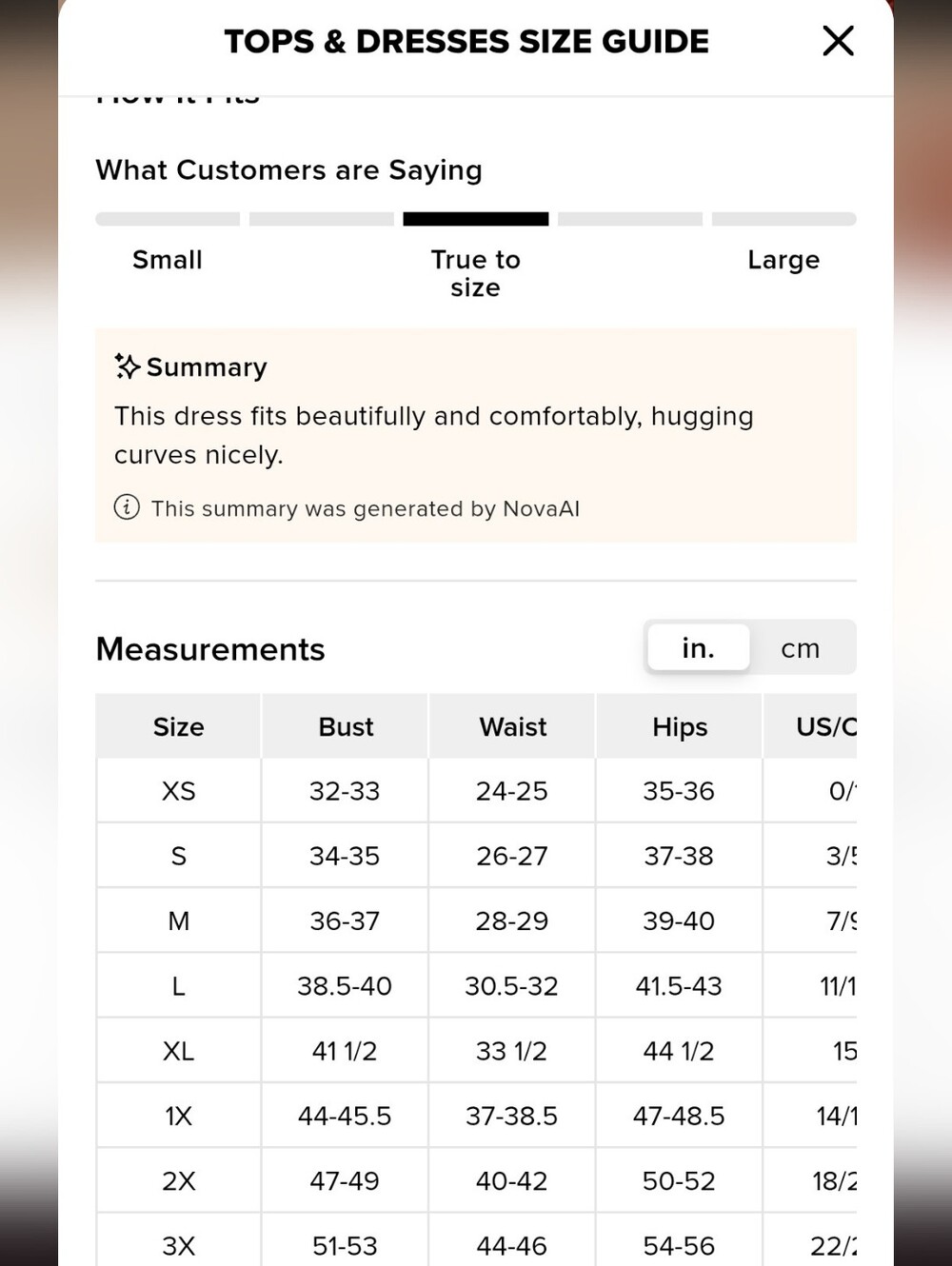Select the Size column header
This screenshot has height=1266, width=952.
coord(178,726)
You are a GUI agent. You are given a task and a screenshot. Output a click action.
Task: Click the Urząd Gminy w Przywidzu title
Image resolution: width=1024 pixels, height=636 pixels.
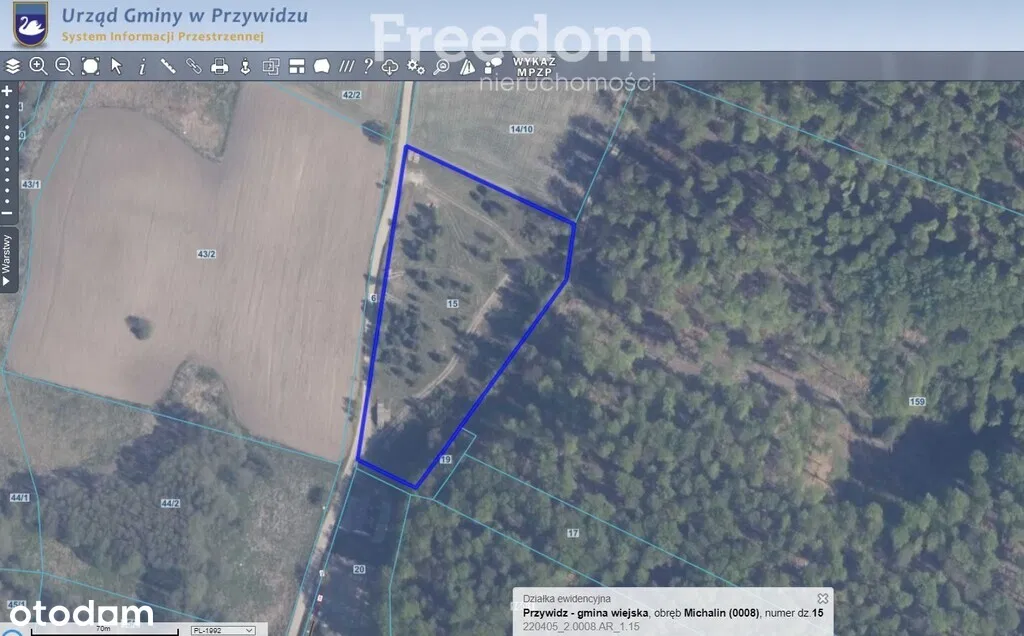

◆ Exercise prompt ◆
Write the lines in the rows above as a JSON list of strings, one string per line, skipping blank lines and leaving out the pictures.

◆ Answer to the problem ◆
[
  "Select the Size column header",
  "This screenshot has height=1266, width=952.",
  "coord(178,726)",
  "You are a GUI agent. You are given a task and a screenshot. Output a click action.",
  "Task: Click the Urząd Gminy w Przywidzu title",
  "Image resolution: width=1024 pixels, height=636 pixels."
]